I guess every pilot that ever lived has been there, but in modern Airbus types its quite hard to achieve because if you command the aircraft to fly somewhere, broadly speaking it will then do exactly that until you tell it to do something else. The way you generate a PIO in such an aircraft is to try to fly it like a ‘conventional’ type – hence my difficulty, which was happily short-lived once I stopped abusing Airbus' fine aeroplane.

It was all a bit of fun – but fairly serious fun as I was fortunate enough to visit the CAE-built A380 simulators at Toulouse.

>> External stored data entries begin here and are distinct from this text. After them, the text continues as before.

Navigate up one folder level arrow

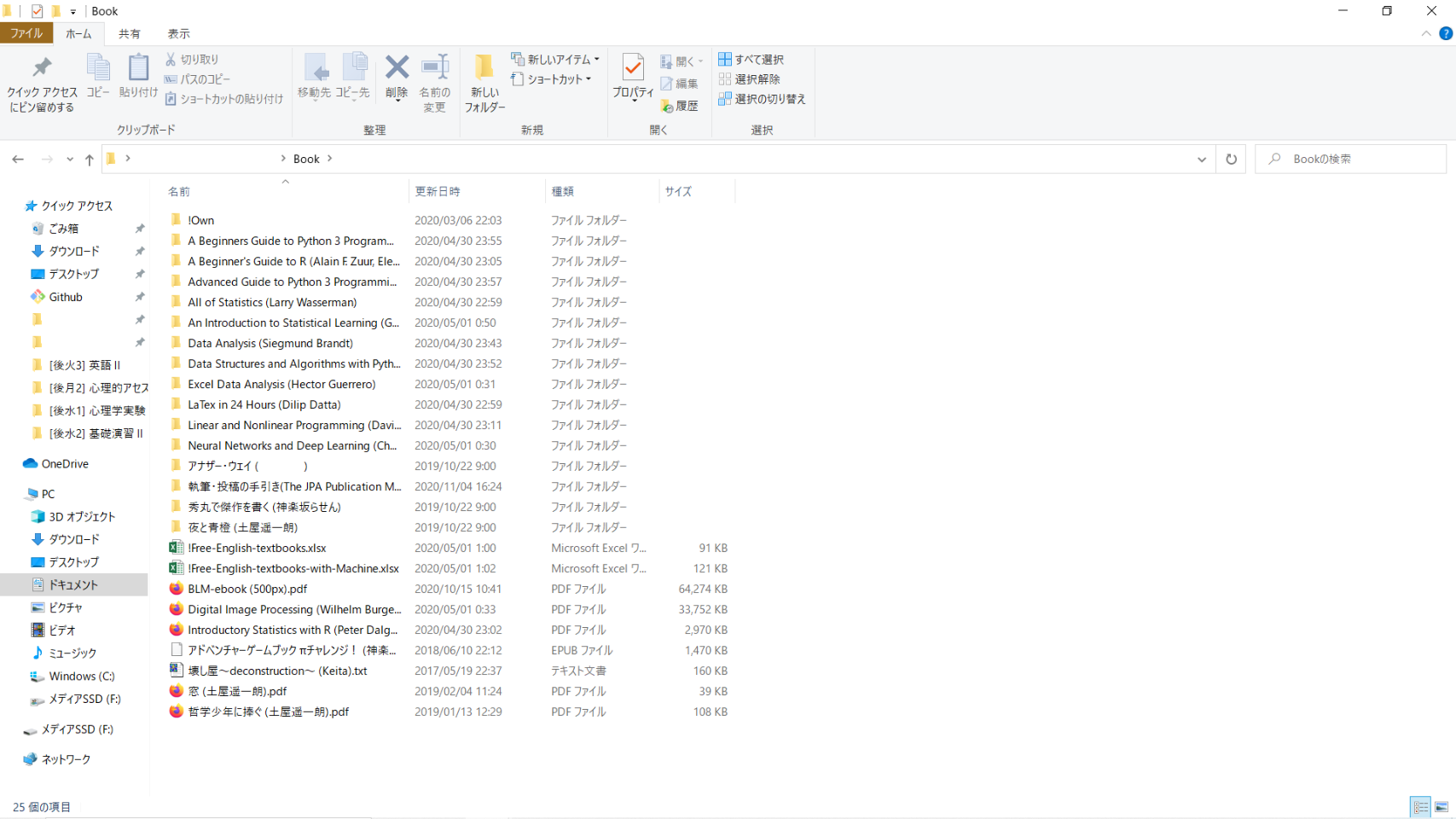90,159
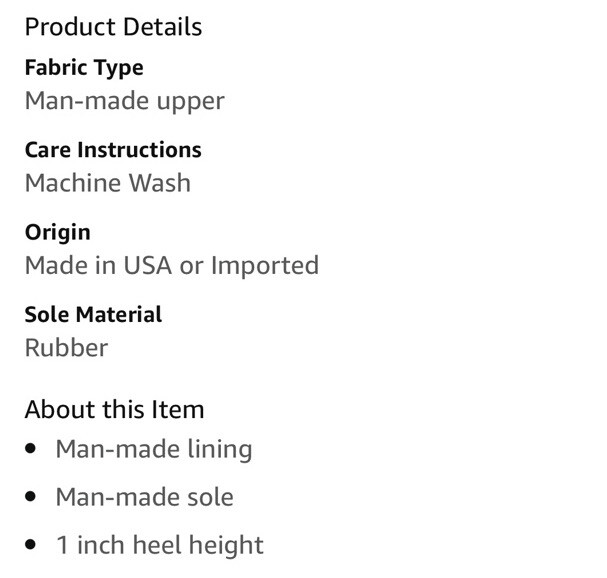Viewport: 607px width, 578px height.
Task: Select the Origin label
Action: (x=58, y=233)
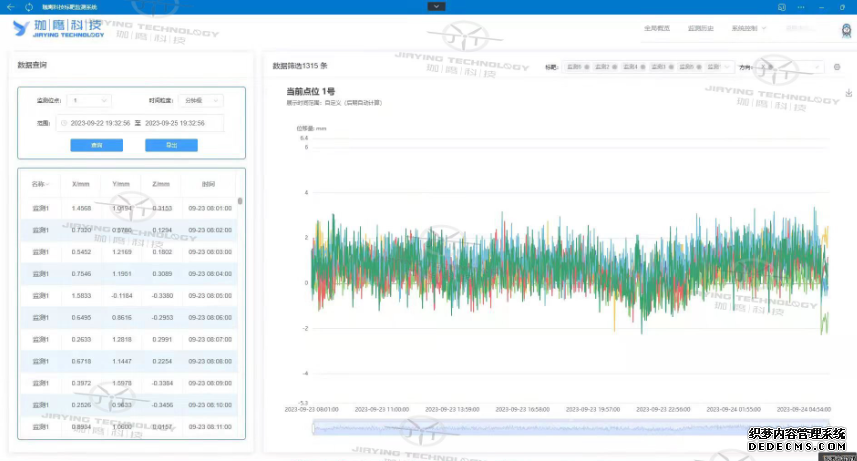Image resolution: width=857 pixels, height=461 pixels.
Task: Expand the direction 方向 dropdown
Action: tap(816, 67)
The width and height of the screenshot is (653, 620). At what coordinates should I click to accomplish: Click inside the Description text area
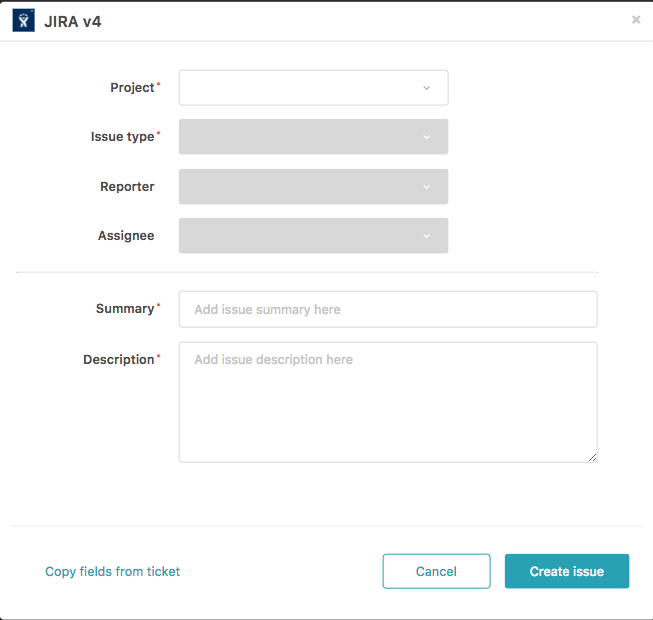(387, 402)
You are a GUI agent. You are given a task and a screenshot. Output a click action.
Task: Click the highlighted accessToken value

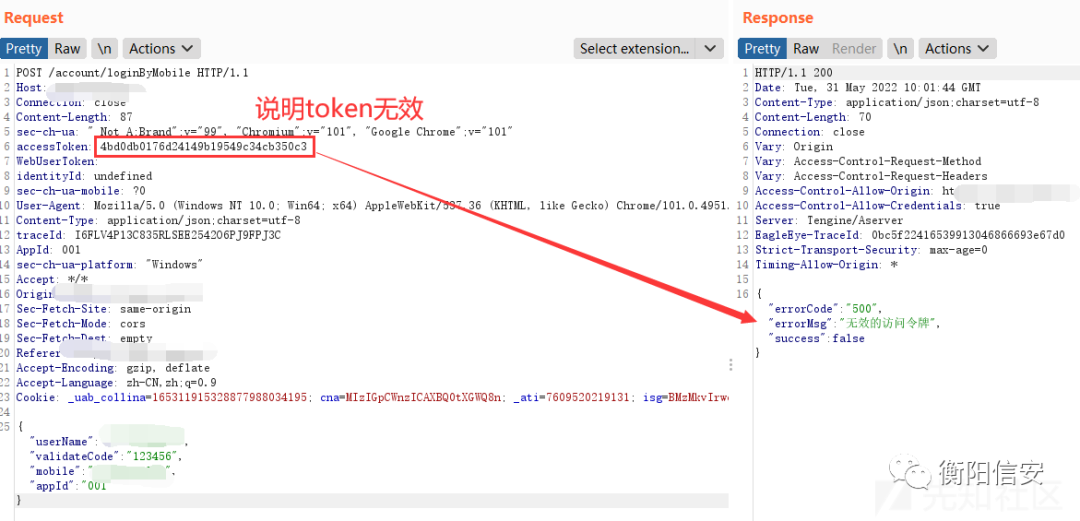(204, 147)
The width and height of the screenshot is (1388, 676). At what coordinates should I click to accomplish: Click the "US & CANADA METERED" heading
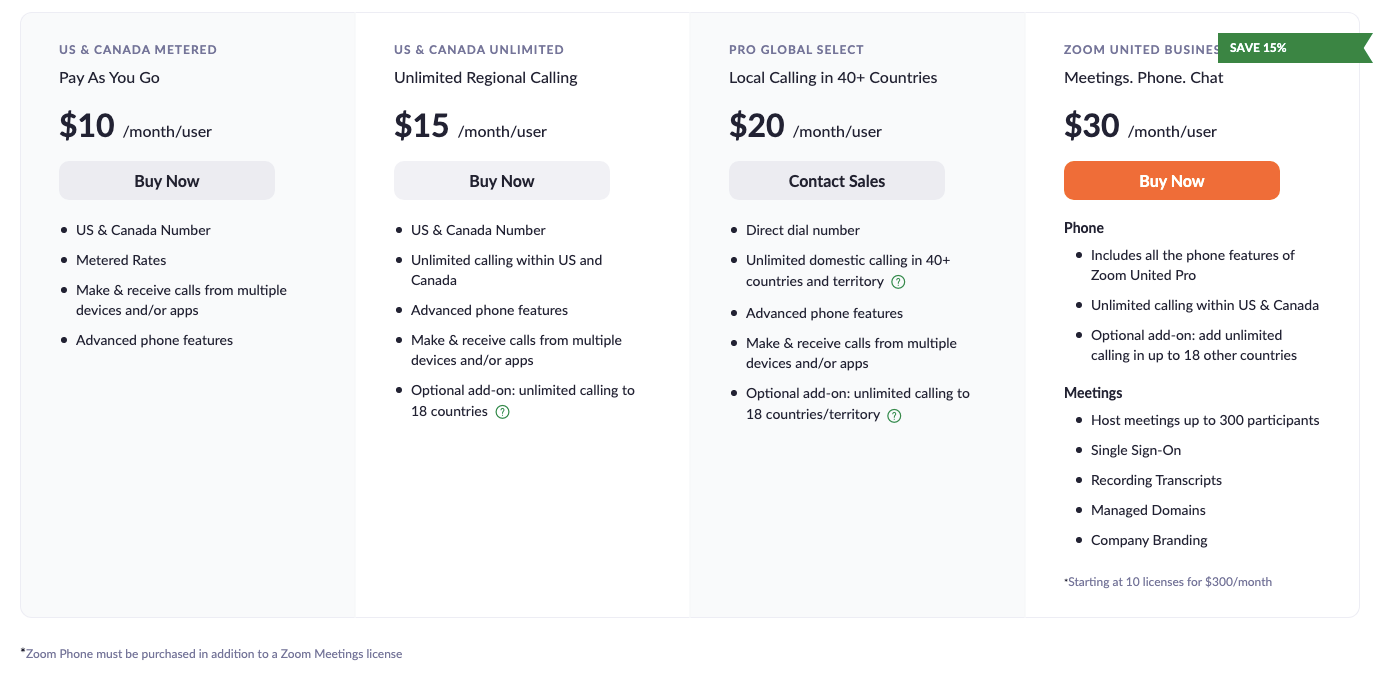[x=138, y=50]
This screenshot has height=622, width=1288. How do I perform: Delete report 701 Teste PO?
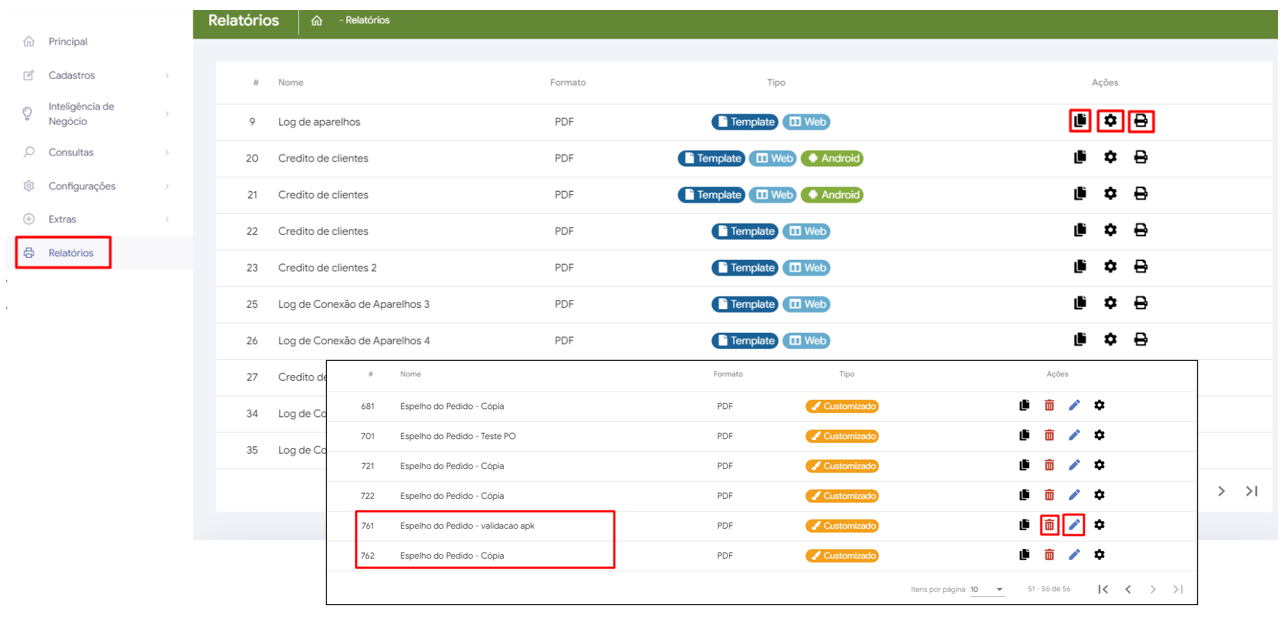(x=1049, y=435)
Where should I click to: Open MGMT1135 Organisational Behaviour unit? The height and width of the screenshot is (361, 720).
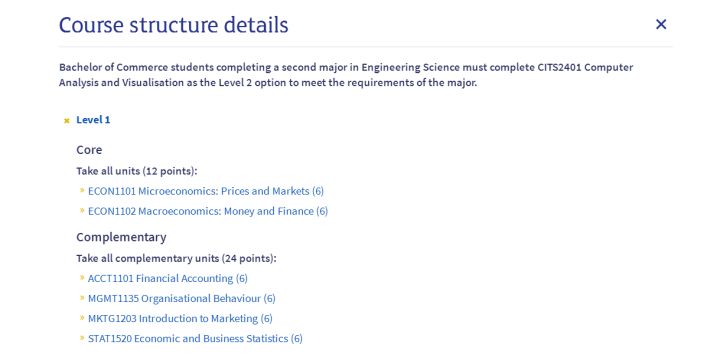(182, 299)

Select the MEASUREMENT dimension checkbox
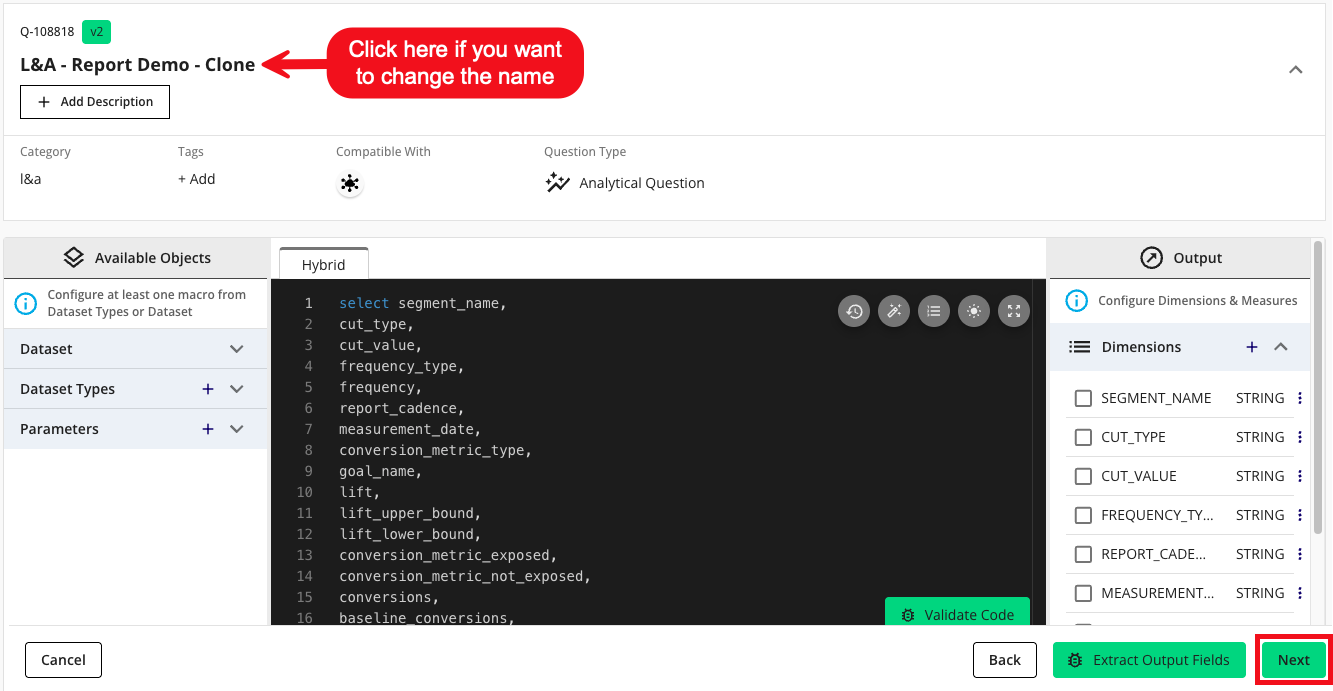click(x=1083, y=593)

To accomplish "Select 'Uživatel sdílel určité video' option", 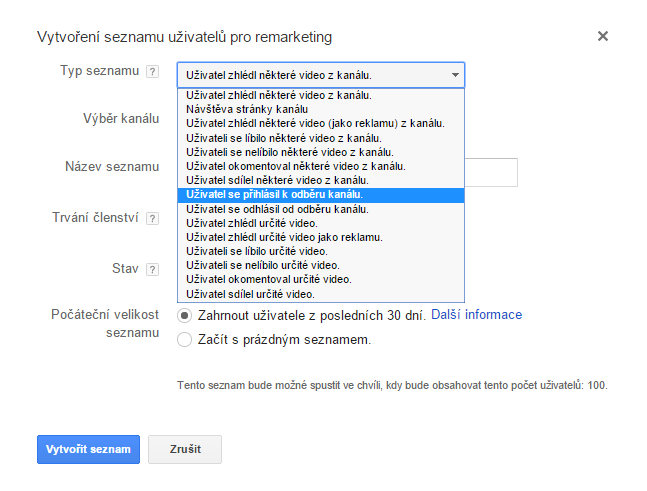I will point(321,294).
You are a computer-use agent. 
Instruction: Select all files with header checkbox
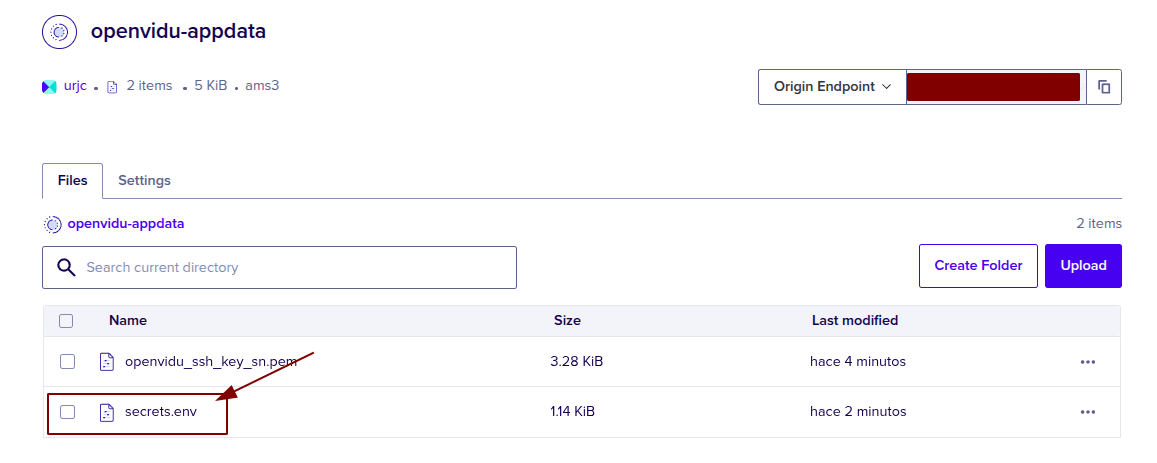click(x=66, y=321)
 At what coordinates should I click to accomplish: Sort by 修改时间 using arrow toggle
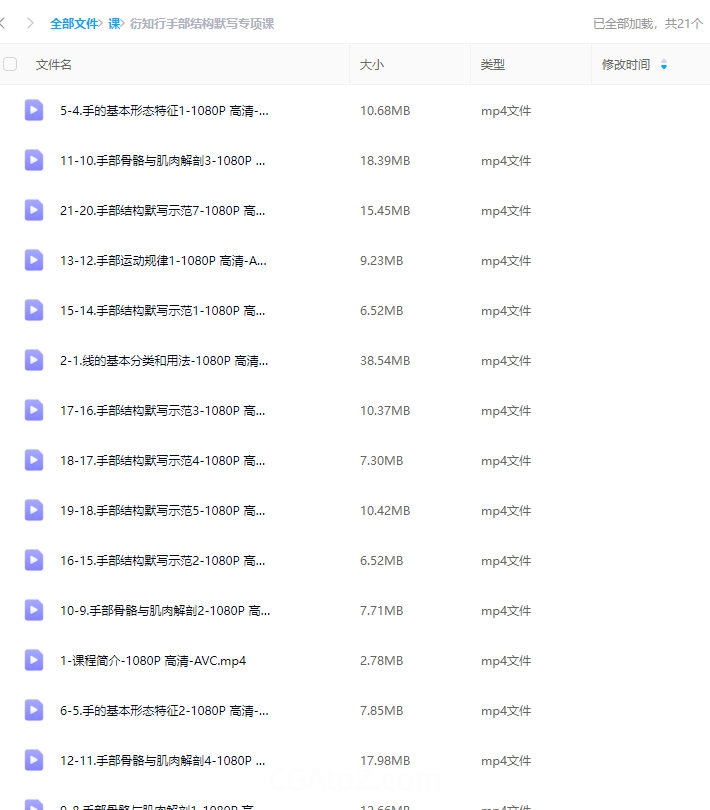coord(664,65)
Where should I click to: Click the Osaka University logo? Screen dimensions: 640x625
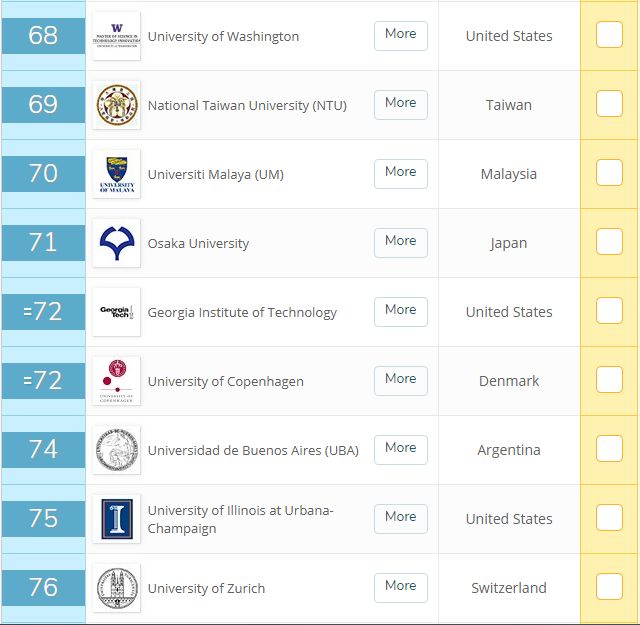[116, 243]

They’re not perfectly representative of the aircraft’s in-flight behaviour, because new in-flight data is constantly being input into the simulator as it is generated, but the first machine is now pretty good.

I got the chance to perform a daytime take-off, (huge) circuit, and night-time landing. I suppose I should say now my actual piloting experience is limited to about 200 hours of light jets and single-piston types, most of it more than 20 years ago.

I came away with two major impressions. First the ease of preparing for flight and then ‘managing’ the aircraft is truly remarkable. Airbus’ menu-driven check-lists allied to the clever keyboard cursor control unit (KCCU), with its roller-ball and clicker falling comfortably to hand, makes the process a joy. Programming the flight management system, aided by a QWERTY keyboard, is similarly convenient.

And second the aircraft, like Airbus narrowbodies that I have handled in the simulator, is stunningly easy to fly, with the A380's inherent inertia being the only substantial differentiator from others in the family.

That said, my landing involved striking the runway a mighty blow a distressing distance past the piano keys, although at least on the centreline. As for most widebody novices, judging when the main-gear is going to touch down while your cockpit is still high above the runway is the tricky bit even with the synthetic voice altitude call-out. But, courtesy of Goodrich's landing gear and/or CAE's software we were safely down and staying there. I was wise enough to apply the parking brake and get out rather than explore the simulated grass while I figured out how to taxy the colossus around Toulouse's taxiways.

Over the next few months dozens of pilots will be learning to fly the A380 in the same simulator for real. I predict they are in for a terrific time.